Insurance Denying Formulary Medication

I have a formulary question. I am insured for prescriptions with Caremark. I’ve really been getting the runaround. I am trying to get prior authorization for a narcolepsy medication. The medication is covered in the formulary. First I had a step therapy requirement. I have completed that and the medications they wanted me to try were ineffective. Then Caremark tried to say I needed to have chart notes demonstrating a beneficial response to the medication I am trying to get approval for. A medication I have not tried. Then they told me I am probably allergic to the medication with no basis for this. Then they told me I needed to have proof that the step therapy didn’t work. It’s narcolepsy there’s not exactly a readily available test to prove that. Then they just said the prior authorization was missing information and refused to say what the missing information was. All the while my doctor was providing answers to all of these ridiculous statements in new prior authorizations. He finally submitted an appeal and I am waiting for the 30 day mark so I can receive the decision.

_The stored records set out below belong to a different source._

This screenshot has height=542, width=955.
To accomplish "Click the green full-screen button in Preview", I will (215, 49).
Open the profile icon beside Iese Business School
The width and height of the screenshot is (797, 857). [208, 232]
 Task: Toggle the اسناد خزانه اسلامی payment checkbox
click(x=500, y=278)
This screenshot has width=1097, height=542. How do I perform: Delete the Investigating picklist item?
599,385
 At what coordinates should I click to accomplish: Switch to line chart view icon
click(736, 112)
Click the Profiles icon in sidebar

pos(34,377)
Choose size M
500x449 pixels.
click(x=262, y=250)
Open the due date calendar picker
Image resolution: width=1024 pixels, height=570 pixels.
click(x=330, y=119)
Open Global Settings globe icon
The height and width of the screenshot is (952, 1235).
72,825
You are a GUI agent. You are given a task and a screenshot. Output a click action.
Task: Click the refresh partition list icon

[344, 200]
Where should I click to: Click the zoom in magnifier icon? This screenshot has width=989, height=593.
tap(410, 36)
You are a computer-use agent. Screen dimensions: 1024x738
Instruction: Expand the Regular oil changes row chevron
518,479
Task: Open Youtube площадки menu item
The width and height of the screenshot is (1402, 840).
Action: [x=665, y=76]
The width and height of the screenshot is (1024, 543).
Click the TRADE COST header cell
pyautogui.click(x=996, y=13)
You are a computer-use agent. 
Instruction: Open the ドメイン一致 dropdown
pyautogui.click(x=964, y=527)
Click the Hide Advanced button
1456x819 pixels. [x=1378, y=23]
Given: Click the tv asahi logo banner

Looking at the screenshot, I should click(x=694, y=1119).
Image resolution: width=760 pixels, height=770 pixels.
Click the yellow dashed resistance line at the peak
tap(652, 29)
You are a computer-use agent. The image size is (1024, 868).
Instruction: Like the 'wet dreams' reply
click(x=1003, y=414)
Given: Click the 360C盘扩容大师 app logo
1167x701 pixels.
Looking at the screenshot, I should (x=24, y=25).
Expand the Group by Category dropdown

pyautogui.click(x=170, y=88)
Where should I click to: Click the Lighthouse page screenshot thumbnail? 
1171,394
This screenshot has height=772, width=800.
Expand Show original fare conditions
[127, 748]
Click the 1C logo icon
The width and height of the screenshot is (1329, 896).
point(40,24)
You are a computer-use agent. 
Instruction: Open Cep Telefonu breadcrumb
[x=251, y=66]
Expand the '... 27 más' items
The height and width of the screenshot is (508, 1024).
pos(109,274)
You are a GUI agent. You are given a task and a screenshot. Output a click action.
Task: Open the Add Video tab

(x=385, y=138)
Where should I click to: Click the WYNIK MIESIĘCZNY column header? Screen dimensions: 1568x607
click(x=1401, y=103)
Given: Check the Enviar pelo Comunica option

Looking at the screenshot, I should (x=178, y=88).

The medication is quite expensive, $13,000 a month according to my insurance website. As I said the medication is in the formulary. Is Caremark, or any insurance I suppose, allowed to deny a formulary medication when all requirements for that medication have been met? The requirements are only to have narcolepsy as defined by a sleep study and then step therapy with 4 medications. I am concerned that the only reason this is dragging out is cost and I worry they will keep denying to pay for it.